** Activity **
Name the ERK-specific inhibitor that, according to the abstract below, blocked DN-PPARgamma-induced phosphorylation of Rb.
Reading passage START
PPAR Res ; 2009: 438673, 2009.
Article in English | MEDLINE | ID: mdl-20300579

ABSTRACT

PPARgamma ligands have been shown to have antiproliferative effects on many cell types. We herein report that a synthetic dominant-negative (DN) PPARgamma mutant functions like a growth factor to promote cell cycle progression and cell proliferation in human coronary artery smooth muscle cells (CASMCs). In quiescent CASMCs, adenovirus-expressed DN-PPARgamma promoted G1-->S cell cycle progression, enhanced BrdU incorporation, and increased cell proliferation. DN-PPARgamma expression also markedly enhanced positive regulators of the cell cycle, increasing Rb and CDC2 phosphorylation and the expression of cyclin A, B1, D1, and MCM7. Conversely, overexpression of wild-type (WT) or constitutively-active (CA) PPARgamma inhibited cell cycle progression and the activity and expression of positive regulators of the cell cycle. DN-PPARgamma expression, however, did not up-regulate positive cell cycle regulators in PPARgamma-deficient cells, strongly suggesting that DN-PPARgamma effects on cell cycle result from blocking the function of endogenous wild-type PPARgamma. DN-PPARgamma expression enhanced phosphorylation of ERK MAPKs. Furthermore, the ERK specific-inhibitor PD98059 blocked DN-PPARgamma-induced phosphorylation of Rb and expression of cyclin A and MCM7. Our data thus suggest that DN-PPARgamma promotes cell cycle progression and cell growth in CASMCs by modulating fundamental cell cycle regulatory proteins and MAPK mitogenic signaling pathways in vascular smooth muscle cells (VSMCs).
Reading passage END
Excerpted data START
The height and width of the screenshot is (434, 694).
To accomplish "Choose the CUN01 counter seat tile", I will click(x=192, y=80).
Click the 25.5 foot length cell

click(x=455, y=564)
Excerpted data END
Excerpted data START
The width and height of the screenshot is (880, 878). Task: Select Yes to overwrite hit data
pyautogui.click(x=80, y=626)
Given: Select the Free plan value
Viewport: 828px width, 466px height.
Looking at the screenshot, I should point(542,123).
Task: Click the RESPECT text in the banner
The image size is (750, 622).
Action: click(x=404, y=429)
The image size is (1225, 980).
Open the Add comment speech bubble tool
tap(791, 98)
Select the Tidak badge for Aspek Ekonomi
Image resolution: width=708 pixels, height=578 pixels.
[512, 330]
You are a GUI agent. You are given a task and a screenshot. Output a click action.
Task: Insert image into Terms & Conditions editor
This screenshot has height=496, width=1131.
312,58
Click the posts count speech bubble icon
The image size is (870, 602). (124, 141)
Excerpted data END
** Your solution **
PD98059